Registre-se que, na Câmara dos Deputados, o número de membros das comissões
permanentes não é fixo. Ele é estabelecido por ato da Mesa Diretora no início da
primeira e da terceira sessões legislativas de cada legislatura (cf. Artigo 25
do Regimento Interno).


Já em 2004, os nomes de 15 (quinze) deputados membros da CCTCI – nove deles
também membros da CCTCI em 2003 – aparecem no cadastro do MiniCom como sócios
e/ou diretores de 26 concessionárias – 26 emissoras de rádio e 3 de televisão.
Cinco desses deputados eram do PFL, três do PMDB, três do PL, um do PSDB, um do
PPS, um do PP e um do PTB.


A CCTCI tinha apenas 33 membros titulares em 2004 e, portanto, um quórum
mínimo de votação de 17 deputados. A bancada de concessionários tinha, portanto,
folgada maioria nessas condições e poderia, em tese, aprovar ou rejeitar
qualquer proposição em tramitação.


Propriedade cruzada


O cruzamento da relação dos deputados que votaram em pelo menos uma das
reuniões da CCTCI, em 2003 e 2004, com a relação de sócios e diretores das novas
outorgas e renovações aprovadas, mostrou que o deputado Corauci Sobrinho
(PFL-SP), então presidente da Comissão, e o deputado Nelson Proença (PPS-RS),
membro titular, participaram e votaram favoravelmente nas reuniões em que foram
apreciadas e aprovadas as renovações das concessões das emissoras de rádio –
Rádio Renascença OM de Ribeirão Preto, SP e Emissoras Reunidas OM de Alegrete,
RS.


O mais revelador, todavia, é que os referidos deputados aparecem nos
processos que tramitaram na Câmara dos Deputados – eles próprios – como sócios
das respectivas emissoras de Ribeirão Preto e Alegrete cujas renovações foram
aprovadas.


Este é um forte indício de que a Constituição, o CBT e o Regimento Interno da
Câmara dos Deputados estão sendo desrespeitados.

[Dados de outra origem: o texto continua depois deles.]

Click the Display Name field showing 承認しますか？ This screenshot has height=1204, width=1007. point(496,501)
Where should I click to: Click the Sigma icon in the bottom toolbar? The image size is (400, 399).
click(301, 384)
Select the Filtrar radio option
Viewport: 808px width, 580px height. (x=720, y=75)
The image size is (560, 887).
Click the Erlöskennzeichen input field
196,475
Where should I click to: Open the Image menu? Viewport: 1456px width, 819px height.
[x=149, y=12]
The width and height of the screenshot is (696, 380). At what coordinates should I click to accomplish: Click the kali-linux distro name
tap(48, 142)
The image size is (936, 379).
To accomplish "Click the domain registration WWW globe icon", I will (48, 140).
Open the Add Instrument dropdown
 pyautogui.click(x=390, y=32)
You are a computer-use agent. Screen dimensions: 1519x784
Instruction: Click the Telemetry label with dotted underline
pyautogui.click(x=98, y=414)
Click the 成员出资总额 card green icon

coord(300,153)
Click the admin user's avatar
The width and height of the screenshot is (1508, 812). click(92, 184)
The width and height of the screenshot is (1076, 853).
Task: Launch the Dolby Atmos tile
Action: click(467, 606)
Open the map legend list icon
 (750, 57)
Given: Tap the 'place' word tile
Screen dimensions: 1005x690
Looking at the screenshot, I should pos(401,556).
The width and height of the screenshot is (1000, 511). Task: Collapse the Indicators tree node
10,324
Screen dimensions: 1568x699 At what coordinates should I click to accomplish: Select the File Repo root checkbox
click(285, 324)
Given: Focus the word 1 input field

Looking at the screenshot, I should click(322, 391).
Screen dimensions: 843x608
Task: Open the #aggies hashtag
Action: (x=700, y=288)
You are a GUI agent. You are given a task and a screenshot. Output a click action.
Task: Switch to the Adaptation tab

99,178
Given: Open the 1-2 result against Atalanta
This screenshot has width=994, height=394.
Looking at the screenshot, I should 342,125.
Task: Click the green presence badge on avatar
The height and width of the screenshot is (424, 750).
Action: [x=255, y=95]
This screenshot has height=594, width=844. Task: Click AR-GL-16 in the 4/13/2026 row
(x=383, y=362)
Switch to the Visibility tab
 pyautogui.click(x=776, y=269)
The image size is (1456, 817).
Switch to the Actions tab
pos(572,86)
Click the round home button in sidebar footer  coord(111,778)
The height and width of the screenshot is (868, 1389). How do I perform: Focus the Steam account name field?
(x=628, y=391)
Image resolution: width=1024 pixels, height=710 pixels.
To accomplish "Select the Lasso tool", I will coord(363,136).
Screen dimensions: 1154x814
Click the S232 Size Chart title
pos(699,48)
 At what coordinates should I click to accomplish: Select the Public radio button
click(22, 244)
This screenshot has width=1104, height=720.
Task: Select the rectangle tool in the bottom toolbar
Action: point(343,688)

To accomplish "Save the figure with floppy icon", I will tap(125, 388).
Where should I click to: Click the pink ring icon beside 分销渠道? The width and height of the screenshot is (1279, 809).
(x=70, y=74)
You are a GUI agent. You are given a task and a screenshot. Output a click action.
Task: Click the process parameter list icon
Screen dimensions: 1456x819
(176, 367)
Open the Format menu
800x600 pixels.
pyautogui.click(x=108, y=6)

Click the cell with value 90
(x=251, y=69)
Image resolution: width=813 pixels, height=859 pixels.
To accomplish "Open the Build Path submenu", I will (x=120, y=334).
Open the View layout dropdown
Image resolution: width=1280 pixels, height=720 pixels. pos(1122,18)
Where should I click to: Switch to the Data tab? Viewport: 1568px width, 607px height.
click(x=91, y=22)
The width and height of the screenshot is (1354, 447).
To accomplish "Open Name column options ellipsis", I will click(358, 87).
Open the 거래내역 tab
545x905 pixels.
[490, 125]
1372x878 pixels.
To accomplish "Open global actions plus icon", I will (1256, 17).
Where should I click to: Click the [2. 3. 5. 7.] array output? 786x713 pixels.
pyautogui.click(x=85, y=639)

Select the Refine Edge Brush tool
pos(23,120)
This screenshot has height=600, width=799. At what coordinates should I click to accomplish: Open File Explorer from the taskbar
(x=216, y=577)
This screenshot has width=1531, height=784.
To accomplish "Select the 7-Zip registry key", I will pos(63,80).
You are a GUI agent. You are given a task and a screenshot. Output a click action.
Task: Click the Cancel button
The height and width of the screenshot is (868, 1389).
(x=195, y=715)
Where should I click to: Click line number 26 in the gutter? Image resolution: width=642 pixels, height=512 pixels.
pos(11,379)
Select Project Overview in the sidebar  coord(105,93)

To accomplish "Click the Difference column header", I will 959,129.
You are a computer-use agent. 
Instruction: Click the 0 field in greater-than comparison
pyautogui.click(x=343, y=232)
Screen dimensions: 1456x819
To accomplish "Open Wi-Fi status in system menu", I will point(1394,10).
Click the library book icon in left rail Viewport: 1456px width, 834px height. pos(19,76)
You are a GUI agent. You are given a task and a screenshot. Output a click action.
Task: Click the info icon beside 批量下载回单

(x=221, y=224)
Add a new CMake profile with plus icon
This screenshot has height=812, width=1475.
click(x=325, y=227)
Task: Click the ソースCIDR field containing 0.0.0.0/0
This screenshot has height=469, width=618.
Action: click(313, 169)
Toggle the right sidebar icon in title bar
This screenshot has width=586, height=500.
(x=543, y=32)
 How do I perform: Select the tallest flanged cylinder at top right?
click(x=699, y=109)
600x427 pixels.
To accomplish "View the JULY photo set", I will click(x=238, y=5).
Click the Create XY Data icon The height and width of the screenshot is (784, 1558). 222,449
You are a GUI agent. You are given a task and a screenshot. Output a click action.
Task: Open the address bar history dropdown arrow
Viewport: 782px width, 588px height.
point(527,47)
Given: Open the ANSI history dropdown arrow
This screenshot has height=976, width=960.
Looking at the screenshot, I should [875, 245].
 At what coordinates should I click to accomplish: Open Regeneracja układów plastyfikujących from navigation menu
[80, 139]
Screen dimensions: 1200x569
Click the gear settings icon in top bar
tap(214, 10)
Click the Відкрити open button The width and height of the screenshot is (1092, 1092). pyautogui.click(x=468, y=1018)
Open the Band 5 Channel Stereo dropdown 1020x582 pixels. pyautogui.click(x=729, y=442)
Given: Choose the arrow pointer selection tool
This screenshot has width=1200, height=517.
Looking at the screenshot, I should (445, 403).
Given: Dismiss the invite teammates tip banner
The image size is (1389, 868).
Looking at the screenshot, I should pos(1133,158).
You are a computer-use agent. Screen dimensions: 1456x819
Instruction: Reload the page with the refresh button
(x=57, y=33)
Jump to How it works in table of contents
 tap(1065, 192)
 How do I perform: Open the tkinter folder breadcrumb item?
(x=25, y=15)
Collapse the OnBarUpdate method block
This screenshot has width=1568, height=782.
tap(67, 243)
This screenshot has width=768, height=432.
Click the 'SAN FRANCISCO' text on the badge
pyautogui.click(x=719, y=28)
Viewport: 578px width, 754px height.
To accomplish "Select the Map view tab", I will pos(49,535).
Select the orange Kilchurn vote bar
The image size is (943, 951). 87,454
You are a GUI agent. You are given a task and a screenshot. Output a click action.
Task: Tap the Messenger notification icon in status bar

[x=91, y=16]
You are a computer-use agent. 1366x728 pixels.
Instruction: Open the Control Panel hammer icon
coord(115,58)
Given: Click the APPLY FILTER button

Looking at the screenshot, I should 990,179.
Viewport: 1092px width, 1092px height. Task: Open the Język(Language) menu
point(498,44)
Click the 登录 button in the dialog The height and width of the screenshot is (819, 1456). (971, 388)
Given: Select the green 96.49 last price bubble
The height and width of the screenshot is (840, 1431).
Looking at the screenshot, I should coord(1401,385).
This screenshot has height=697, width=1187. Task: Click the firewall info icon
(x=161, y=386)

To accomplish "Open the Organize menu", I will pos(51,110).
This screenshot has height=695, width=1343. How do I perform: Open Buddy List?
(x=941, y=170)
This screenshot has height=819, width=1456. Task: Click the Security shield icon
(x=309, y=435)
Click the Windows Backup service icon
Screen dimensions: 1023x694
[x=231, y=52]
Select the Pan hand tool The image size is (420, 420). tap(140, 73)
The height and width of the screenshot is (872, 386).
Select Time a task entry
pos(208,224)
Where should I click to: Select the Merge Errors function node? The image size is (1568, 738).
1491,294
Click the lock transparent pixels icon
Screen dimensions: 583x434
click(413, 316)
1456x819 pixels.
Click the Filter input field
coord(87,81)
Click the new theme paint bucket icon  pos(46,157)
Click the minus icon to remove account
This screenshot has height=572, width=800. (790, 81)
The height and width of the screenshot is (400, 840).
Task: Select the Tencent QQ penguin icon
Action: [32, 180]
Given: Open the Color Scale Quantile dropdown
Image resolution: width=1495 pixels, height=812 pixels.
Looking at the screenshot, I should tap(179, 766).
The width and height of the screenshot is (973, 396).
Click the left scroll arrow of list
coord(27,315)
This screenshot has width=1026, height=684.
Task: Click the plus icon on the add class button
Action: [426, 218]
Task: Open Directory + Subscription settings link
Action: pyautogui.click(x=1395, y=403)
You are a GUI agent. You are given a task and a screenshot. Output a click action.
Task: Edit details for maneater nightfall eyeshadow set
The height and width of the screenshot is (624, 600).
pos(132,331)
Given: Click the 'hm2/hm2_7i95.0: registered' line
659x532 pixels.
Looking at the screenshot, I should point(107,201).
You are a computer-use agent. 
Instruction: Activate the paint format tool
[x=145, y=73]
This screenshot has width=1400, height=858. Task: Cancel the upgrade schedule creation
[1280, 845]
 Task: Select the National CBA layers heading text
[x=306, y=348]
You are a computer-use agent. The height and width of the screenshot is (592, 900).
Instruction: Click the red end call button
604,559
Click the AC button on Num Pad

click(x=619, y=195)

Uma das conseqüências dessa prática é, sem dúvida, a perpetuação do velho
coronelismo na política brasileira, só que agora travestido de coronelismo
eletrônico. Uma grave distorção que se junta a outras tantas – como a
propriedade cruzada – e contribui para perpetuar a concentração exacerbada da
mídia no Brasil.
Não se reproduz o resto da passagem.